§ **WHAT THE TASK ASKS**
Within the data below, find the string "computer" and return each line where it occurs.

[TASK MATERIAL Boundary: Start]

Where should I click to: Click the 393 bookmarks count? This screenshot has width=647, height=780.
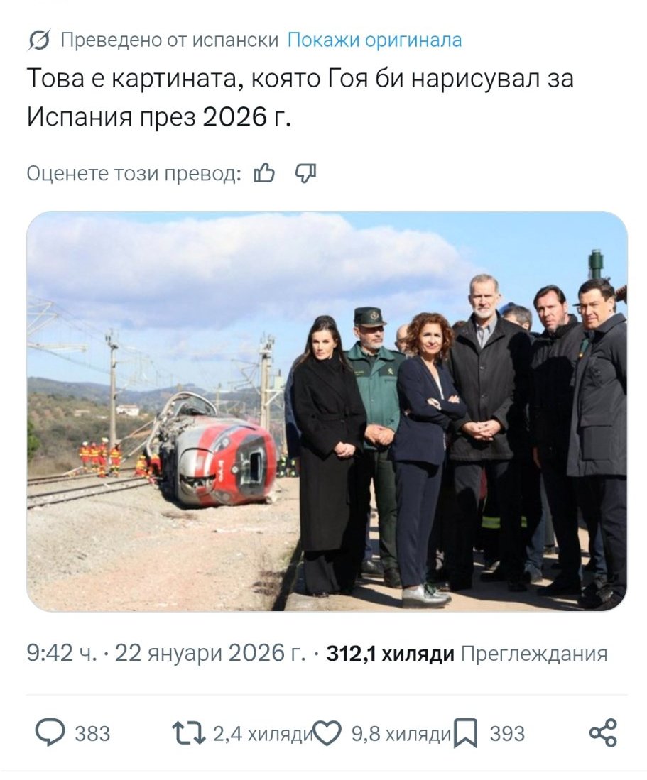507,734
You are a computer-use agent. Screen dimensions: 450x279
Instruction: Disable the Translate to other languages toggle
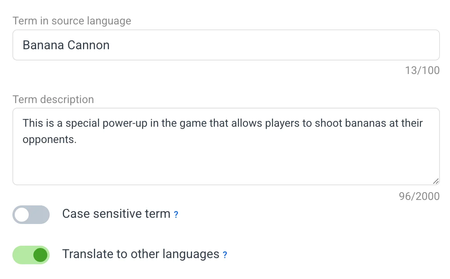[x=31, y=255]
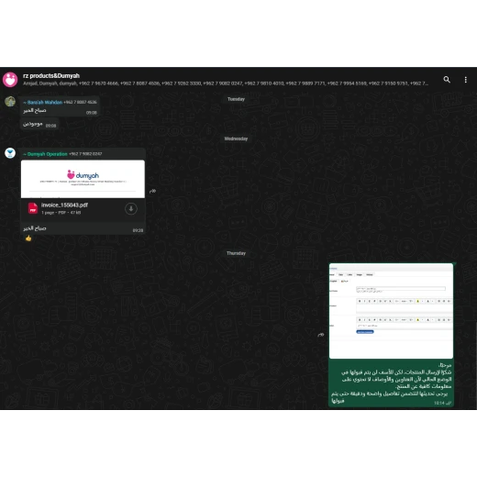Forward the sent screenshot image message
Screen dimensions: 477x477
click(320, 335)
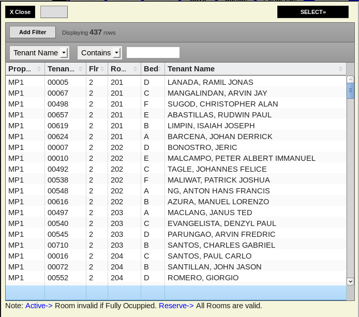Viewport: 359px width, 317px height.
Task: Sort by the Tenant Name column header
Action: click(255, 69)
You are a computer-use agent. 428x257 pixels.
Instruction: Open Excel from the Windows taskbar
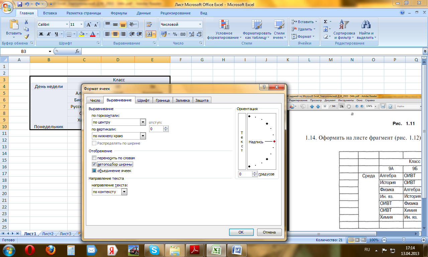[x=216, y=250]
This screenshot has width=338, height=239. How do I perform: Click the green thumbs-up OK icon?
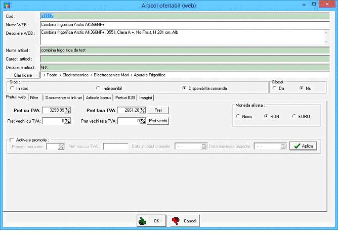[x=144, y=221]
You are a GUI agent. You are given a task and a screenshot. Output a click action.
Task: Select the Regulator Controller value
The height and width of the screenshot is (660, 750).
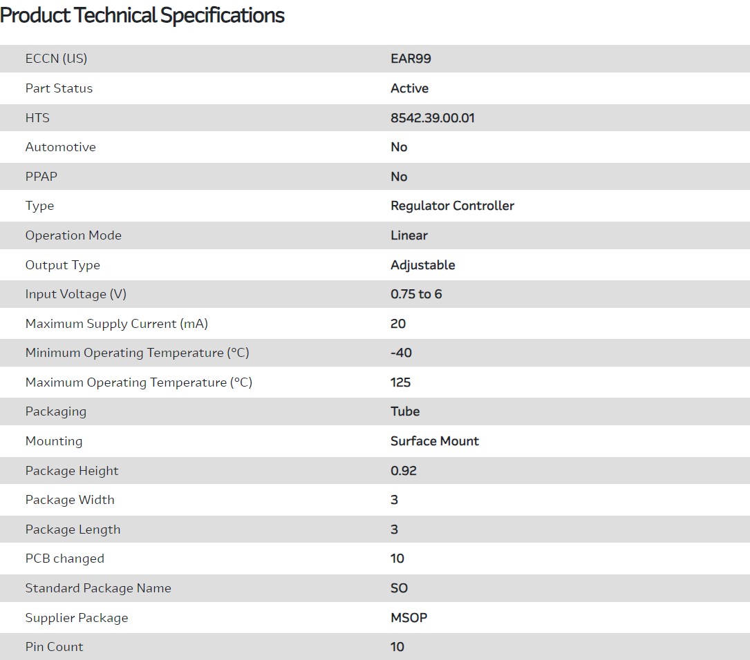pyautogui.click(x=452, y=206)
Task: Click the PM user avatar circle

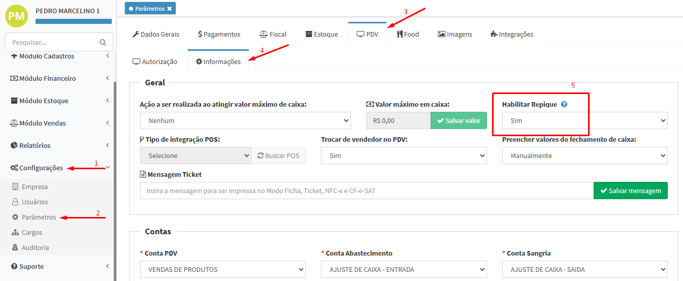Action: point(17,15)
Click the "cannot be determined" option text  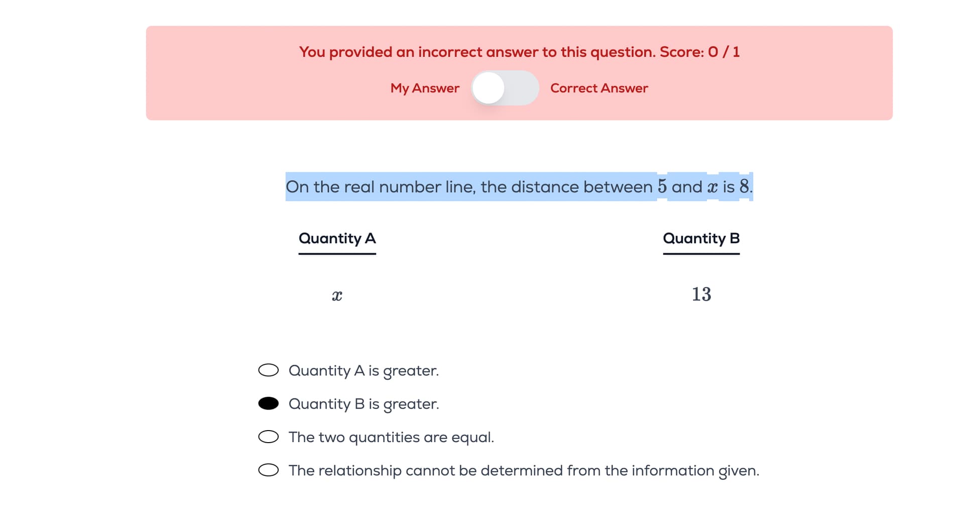pyautogui.click(x=523, y=471)
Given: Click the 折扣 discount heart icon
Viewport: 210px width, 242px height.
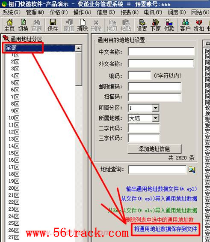Looking at the screenshot, I should tap(199, 25).
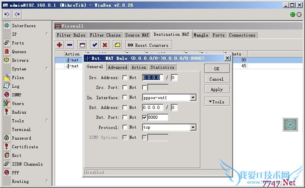Screen dimensions: 305x188
Task: Click the blue checkmark enable rule icon
Action: point(95,45)
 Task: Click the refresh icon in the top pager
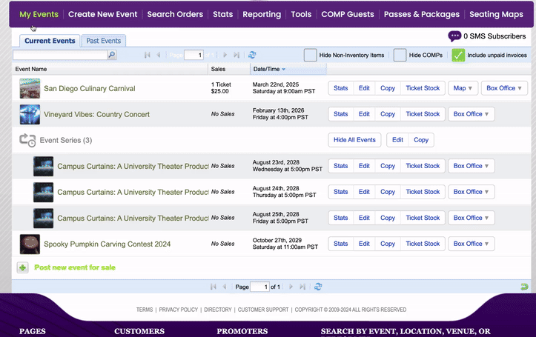(252, 55)
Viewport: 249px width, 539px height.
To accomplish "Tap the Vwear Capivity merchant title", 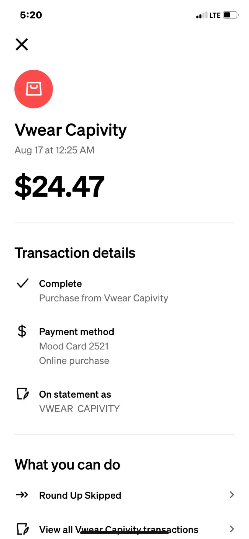I will pos(71,130).
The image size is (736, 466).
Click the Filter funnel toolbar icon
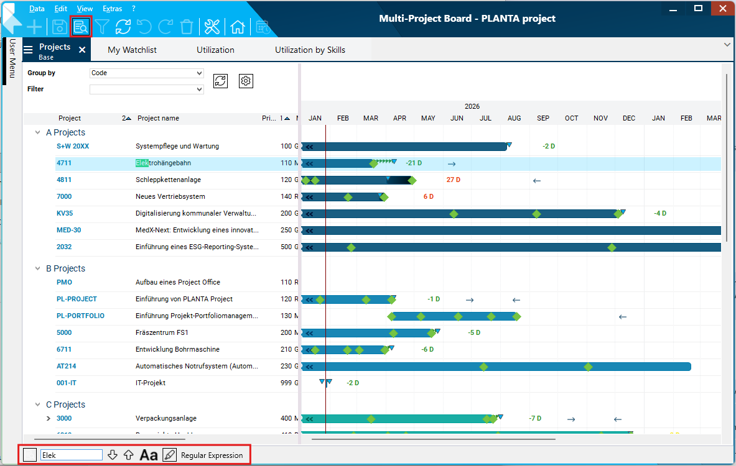point(101,27)
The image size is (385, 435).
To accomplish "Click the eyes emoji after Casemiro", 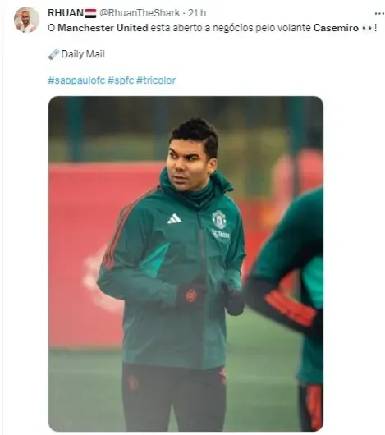I will [x=367, y=28].
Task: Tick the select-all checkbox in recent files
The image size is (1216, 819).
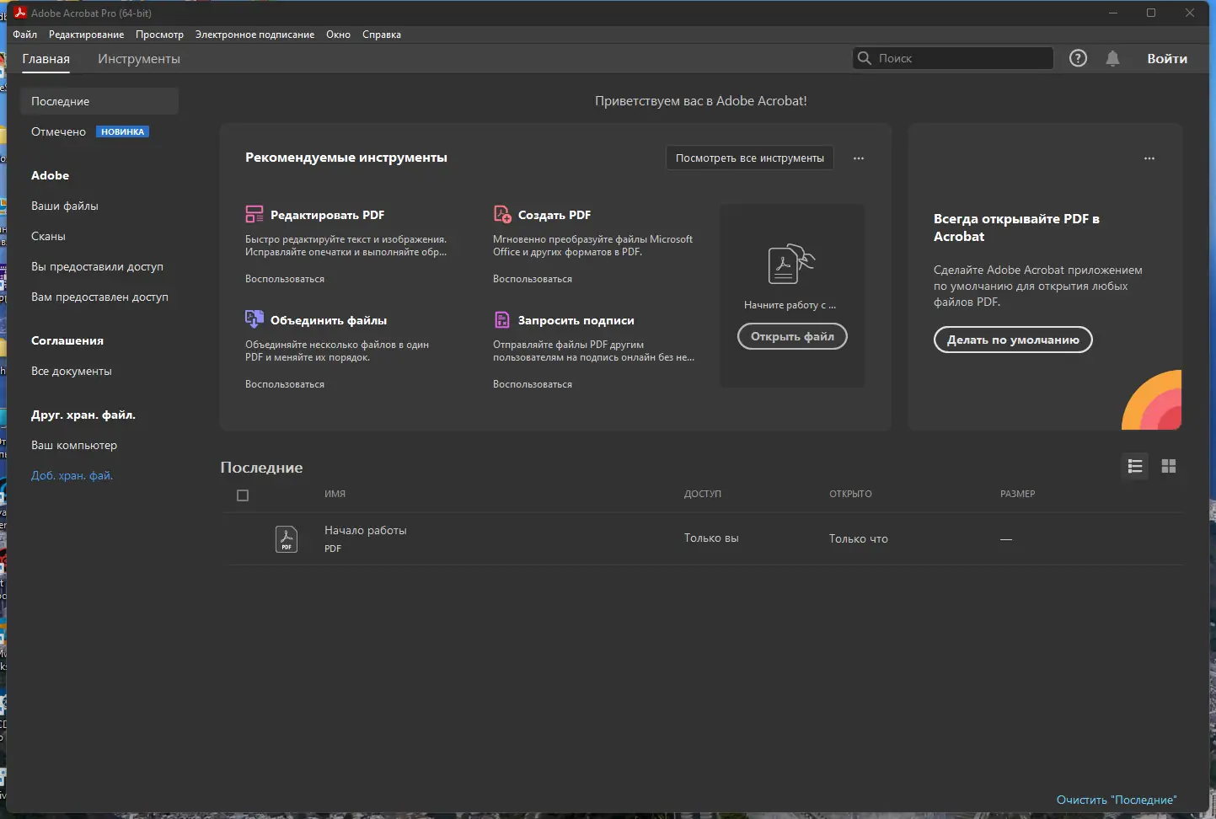Action: [243, 495]
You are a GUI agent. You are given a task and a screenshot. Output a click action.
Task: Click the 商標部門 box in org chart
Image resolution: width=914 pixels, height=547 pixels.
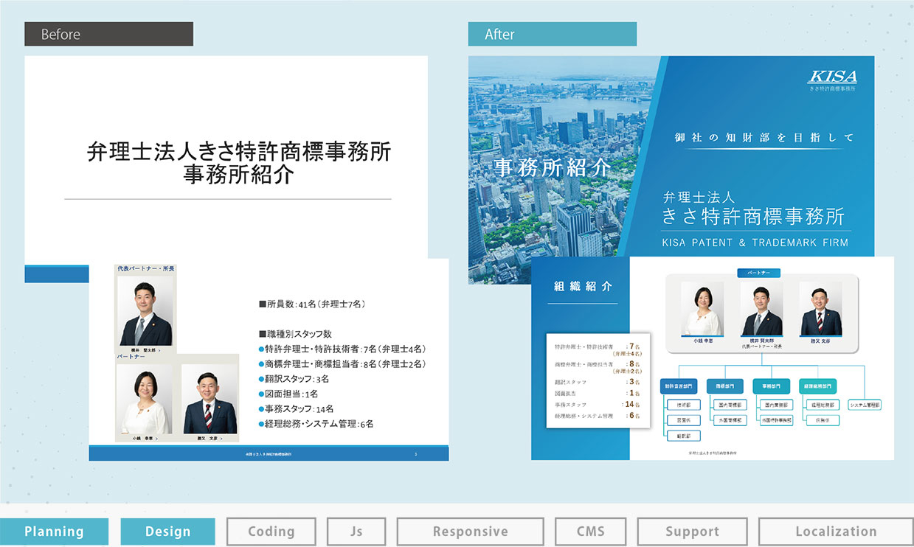725,386
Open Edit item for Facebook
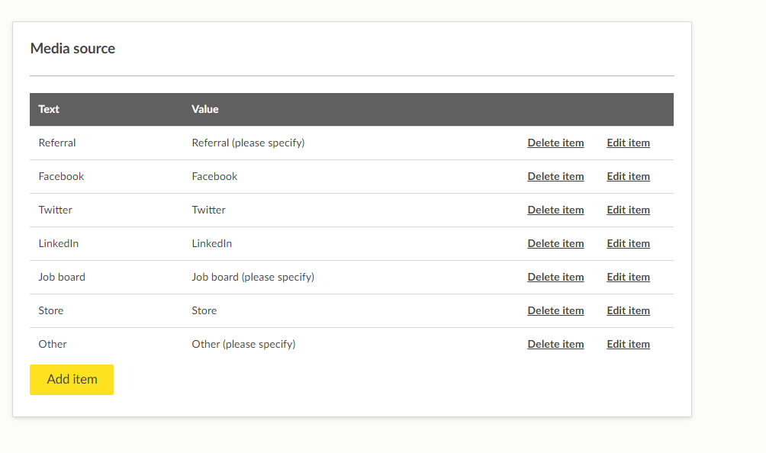766x453 pixels. (628, 176)
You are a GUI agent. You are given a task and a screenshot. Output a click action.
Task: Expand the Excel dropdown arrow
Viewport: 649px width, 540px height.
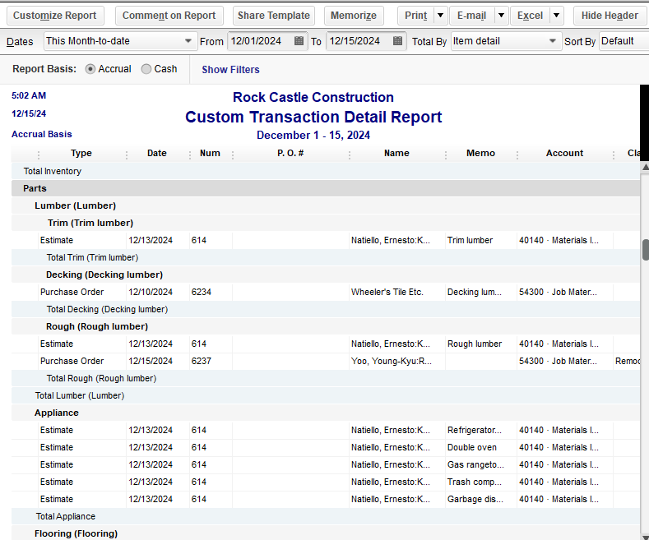(556, 16)

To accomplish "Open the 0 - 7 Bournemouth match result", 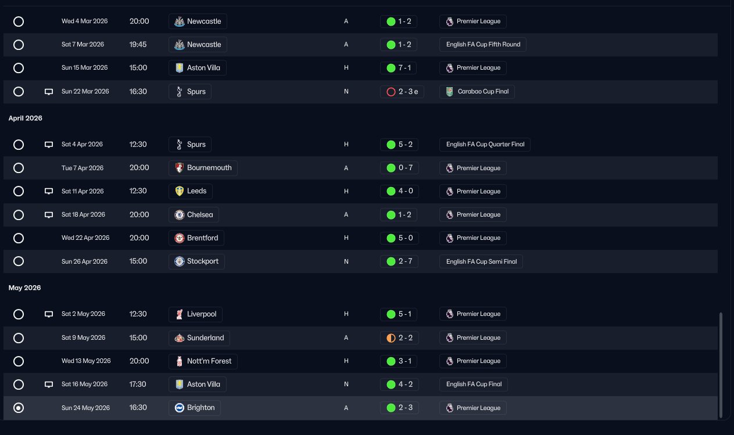I will click(x=399, y=168).
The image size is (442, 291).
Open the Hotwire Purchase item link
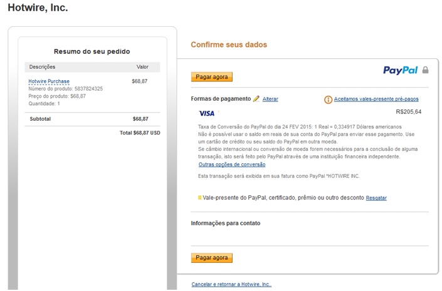click(x=49, y=81)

[TASK MATERIAL Boundary: End]

§ **ANSWER TO THIS EXERCISE**
You are a computer-use agent. Screen dimensions: 450x279
You are a computer-use agent. 428x257 pixels.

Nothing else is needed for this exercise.